Bei HTTP/1.1 entscheidet allein der Browser, was der Server laden soll. Das Laden jeder Ressource hat einen gewissen Overhead, da auch jedes Mal eine neue Verbindung aufgebaut wird. Deswegen macht es Sinn, die Dateien vor der Übertragung zu bündeln. HTTP/2 soll die Ladezeiten von Seiten verkürzen. Nicht mehr allein der Browser entscheidet, was geladen wird. Der Server nutzt seinen Informationsvorsprung und gibt einem schon geöffneteten Stream alles mit, was der Browser benötigt (noch bevor dieser das HTML analysiert hat). Das Bündeln von Dateien wäre hier kontraproduktiv, da der Server die Ressourcen für den Server-Push wieder herauslösen müsste. Daher produziert Polymer CLI zwei Varianten des Projekts, "bundled" und "unbundled" – je nachdem, ob der Webserver HTTP/2 unterstützt oder nicht.

Je mehr eine Internetseite in Richtung Web-App geht, desto eher möchten Entwickler vermeiden, dass die Seite bei jeder Aktion der Anwender neu geladen wird. Nicht zuletzt, weil auch der Status der App dabei verloren geht. Entwickler setzen daher Single Page Apps ein, die zu Beginn der Nutzung nur einmal in den Browser geladen werden und sich ansonsten nur noch über XHR (AJAX), WebSockets oder Ähnliches mit dem Server austauschen.

Jetzt genügt aber ein Klick auf den Zurück-Knopf im Browser, und die App wird beendet. Inhalte, die die App verfügbar macht, sind auch für Suchmaschinen nicht mehr indizierbar, sie haben keine eigene URL. Für einen Shop wäre das fatal. Ein potenzieller Kunde könnte nicht einmal die Internetadresse zu einem Produkt in seinem Browser ablegen.

Als Lösung kommt "Client-side Routing" zum Einsatz. Der ursprünglich nur bei Netzwerkern verwendete Begriff meint bei Web-Apps den Prozess, eine URL auf Inhalte abzubilden. Die Internetadresse wird analysiert, um dann zu entscheiden, welche Teile des Programms welche Daten zur Ansicht bringen. In der Regel findet das auf dem Server statt, bei Single Page Apps ist das aber kein gangbarer Weg.

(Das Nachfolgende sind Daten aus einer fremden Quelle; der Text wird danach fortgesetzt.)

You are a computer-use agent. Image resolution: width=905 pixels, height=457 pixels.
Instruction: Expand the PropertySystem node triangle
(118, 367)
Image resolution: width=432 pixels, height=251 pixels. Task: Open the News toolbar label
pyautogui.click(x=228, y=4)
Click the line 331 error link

Man muss allerdings tricksen, damit sich Suchmaschinen und Nutzer über Links in der App bewegen können, ohne dass die Seite neu geladen wird. Lange Zeit nutzte man hier den Hash, der zum Anspringen von Inhalten auf ein- und derselben Seite gedacht ist. Die URL ändert sich nur hinter dem "#", der Browser sieht keine Veranlassung, die Seite neu zu laden.

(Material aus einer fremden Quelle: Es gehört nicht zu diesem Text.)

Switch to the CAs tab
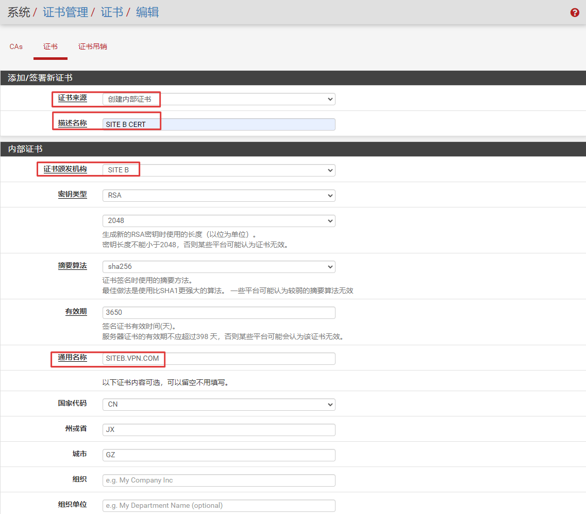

Zukünftig dürfte hier vermehrt die Methode pushState des history-Objekts zum Einsatz kommen. Alle gängigen Browser unterstützen die Manipulation des Browserverlaufs (der Internet Explorer ab Version 10). Mobil sperrt sich nur noch Opera Mini. history erlaubt es, sich in den Back-Button des Browsers einzuklinken. Die App wird informiert, wenn Besucher zurückwollen, und kann mittels pushState() die Anzeige der Adresse beeinflussen. Der Hash muss hier nicht mehr vorkommen. Zugleich wird der Klick auf einen Link abgefangen und via JavaScript abgewürgt, sodass der Browser die Seite nicht neu lädt. Selbstredend verwendet Google für seine Fallstudie die modernere Variante.

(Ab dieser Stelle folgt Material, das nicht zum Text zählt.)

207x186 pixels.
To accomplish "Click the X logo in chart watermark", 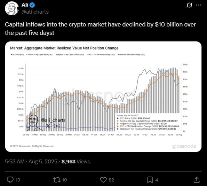I will [48, 126].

Jetzt haben Entwickler aber das Problem, dass eine im Browser (oder bei Google) gespeicherte Adresse nicht tatsächlich aufrufbar ist. Im Fall eines Shops adressiert sie ein Produkt, der Webserver geht jedoch davon aus, dass sich hinter der Adresse eine versendbare Datei befindet. Man benötigt für dieses Szenario eine gewisse Kontrolle über den Webserver, um alle Anfragen, die "ins Leere laufen", auf die Datei umzulenken, die den Shop lädt, typischerweise index.html. Beim Apache-Webserver erledigt das eine Rewrite-Anweisung.